> Stated task:
Reproduce the records verbatim, starting with the line that contains "Select sensor pos. 1 voltage legend entry" and continuing through the end of the records.

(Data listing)

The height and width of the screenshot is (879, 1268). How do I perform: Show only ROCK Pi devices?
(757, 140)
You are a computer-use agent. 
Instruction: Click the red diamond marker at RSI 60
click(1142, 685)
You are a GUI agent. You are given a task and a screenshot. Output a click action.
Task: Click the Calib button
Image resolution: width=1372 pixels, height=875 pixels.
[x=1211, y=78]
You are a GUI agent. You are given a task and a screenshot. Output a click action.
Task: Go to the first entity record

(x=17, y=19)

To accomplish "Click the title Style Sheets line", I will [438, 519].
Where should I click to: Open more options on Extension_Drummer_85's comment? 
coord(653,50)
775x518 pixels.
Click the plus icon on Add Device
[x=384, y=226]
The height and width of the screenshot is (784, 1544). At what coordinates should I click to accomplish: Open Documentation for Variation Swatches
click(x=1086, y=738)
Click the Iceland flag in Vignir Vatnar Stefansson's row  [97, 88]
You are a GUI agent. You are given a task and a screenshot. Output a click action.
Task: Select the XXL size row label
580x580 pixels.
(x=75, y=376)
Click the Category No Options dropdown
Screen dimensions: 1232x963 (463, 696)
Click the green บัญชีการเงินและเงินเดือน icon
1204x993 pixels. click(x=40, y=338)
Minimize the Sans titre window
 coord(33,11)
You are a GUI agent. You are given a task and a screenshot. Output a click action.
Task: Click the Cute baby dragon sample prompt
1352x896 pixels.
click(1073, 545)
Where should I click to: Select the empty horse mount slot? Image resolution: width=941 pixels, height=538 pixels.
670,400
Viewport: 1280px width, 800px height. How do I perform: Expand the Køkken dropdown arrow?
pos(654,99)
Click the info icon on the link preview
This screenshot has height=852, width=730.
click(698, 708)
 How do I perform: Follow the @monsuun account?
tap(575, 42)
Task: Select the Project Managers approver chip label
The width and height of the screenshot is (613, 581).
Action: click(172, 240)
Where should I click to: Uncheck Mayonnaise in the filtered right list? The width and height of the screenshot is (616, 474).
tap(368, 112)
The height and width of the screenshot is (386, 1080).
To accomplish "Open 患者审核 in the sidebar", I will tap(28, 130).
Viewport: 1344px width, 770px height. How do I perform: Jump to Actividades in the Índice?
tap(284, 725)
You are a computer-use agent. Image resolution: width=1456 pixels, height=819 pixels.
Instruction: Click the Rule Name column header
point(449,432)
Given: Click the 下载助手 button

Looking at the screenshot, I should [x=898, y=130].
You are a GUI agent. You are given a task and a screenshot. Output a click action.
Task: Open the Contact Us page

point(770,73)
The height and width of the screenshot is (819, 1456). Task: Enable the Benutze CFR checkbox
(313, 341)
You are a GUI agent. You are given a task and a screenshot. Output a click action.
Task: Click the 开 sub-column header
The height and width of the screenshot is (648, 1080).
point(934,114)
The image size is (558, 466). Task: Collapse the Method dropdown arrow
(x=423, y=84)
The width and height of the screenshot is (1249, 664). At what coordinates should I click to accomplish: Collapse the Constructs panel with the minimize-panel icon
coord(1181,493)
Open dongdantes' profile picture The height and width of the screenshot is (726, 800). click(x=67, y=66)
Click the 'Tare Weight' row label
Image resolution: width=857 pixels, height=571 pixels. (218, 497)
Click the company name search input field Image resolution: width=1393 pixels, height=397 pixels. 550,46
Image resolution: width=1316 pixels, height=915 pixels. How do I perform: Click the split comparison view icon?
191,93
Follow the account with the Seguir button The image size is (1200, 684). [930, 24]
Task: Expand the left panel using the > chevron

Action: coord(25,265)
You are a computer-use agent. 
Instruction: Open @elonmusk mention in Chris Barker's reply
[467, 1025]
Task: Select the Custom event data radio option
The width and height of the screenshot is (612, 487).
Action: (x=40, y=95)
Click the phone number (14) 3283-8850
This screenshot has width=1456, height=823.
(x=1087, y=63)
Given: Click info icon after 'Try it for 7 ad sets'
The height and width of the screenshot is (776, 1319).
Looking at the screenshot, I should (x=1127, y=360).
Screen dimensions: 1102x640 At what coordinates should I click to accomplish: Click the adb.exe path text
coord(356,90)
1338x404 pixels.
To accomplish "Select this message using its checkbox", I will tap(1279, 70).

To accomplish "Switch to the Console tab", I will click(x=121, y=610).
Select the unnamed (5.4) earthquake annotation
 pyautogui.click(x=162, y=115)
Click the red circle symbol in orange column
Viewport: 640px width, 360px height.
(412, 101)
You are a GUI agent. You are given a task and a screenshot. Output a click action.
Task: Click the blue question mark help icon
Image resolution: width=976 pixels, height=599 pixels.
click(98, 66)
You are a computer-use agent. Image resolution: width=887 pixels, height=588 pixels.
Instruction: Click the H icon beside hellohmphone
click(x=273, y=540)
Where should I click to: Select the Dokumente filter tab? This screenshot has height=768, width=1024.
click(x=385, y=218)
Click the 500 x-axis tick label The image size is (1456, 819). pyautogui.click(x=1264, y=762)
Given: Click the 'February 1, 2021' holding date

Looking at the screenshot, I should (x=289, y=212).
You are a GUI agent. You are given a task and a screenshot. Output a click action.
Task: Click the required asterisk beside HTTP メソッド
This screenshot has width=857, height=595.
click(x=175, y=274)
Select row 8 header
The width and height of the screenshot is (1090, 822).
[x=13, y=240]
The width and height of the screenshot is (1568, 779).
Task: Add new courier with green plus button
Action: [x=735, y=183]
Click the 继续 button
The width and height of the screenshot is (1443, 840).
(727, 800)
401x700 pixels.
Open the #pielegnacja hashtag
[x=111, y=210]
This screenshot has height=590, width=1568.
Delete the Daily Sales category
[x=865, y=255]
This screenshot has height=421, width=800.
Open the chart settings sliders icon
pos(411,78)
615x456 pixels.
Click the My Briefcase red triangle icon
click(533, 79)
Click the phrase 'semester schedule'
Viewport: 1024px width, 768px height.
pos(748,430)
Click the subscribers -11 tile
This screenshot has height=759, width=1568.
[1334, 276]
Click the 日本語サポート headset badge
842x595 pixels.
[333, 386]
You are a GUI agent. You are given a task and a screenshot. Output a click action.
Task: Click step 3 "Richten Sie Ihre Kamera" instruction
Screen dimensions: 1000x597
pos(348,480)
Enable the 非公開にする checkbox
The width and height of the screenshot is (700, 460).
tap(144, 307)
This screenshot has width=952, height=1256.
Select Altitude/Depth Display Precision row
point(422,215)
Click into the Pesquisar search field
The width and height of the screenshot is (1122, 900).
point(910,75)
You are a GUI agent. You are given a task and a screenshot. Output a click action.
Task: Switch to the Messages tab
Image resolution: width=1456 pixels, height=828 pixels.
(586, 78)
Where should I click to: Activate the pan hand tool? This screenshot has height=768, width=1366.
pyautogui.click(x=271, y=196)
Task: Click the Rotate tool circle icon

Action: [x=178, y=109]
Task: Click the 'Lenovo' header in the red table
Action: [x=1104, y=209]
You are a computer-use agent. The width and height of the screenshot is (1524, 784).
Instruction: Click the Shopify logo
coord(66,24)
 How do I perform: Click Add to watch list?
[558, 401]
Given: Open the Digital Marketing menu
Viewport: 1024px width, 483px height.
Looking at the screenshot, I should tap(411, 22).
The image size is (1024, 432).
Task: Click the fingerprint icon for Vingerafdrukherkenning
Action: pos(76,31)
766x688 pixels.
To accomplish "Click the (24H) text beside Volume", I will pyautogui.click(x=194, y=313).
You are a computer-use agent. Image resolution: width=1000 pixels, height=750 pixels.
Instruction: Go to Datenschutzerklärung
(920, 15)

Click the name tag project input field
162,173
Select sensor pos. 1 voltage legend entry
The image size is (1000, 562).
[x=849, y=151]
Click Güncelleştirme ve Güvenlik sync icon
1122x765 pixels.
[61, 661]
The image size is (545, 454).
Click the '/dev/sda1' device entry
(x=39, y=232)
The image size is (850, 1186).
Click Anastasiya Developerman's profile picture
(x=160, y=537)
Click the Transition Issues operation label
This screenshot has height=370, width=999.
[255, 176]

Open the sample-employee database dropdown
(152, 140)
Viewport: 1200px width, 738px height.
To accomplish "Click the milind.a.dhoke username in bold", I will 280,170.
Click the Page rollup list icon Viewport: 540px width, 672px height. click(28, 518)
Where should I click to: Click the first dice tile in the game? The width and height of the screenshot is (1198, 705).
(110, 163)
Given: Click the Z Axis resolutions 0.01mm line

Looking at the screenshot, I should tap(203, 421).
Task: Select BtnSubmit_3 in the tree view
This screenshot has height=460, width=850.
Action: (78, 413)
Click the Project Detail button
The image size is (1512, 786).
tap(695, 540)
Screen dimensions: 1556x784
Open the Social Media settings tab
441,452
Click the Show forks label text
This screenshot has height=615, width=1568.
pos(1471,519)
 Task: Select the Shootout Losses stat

> Correct response:
Select sensor pos. 1 voltage legend entry
The image size is (1000, 562).
[x=849, y=151]
Click Güncelleştirme ve Güvenlik sync icon
1122x765 pixels.
[61, 661]
The image size is (545, 454).
Click the '/dev/sda1' device entry
(x=39, y=232)
The image size is (850, 1186).
Click Anastasiya Developerman's profile picture
(x=160, y=537)
Click the Transition Issues operation label
This screenshot has height=370, width=999.
[255, 176]

Open the sample-employee database dropdown
(152, 140)
Viewport: 1200px width, 738px height.
To accomplish "Click the milind.a.dhoke username in bold", I will 280,170.
Click the Page rollup list icon Viewport: 540px width, 672px height. click(28, 518)
Where should I click to: Click the first dice tile in the game? The width and height of the screenshot is (1198, 705).
(110, 163)
Given: Click the Z Axis resolutions 0.01mm line

Looking at the screenshot, I should tap(203, 421).
Task: Select BtnSubmit_3 in the tree view
This screenshot has height=460, width=850.
Action: (78, 413)
Click the Project Detail button
The image size is (1512, 786).
tap(695, 540)
Screen dimensions: 1556x784
Open the Social Media settings tab
441,452
Click the Show forks label text
This screenshot has height=615, width=1568.
pos(1471,519)
 Task: Select the Shootout Losses stat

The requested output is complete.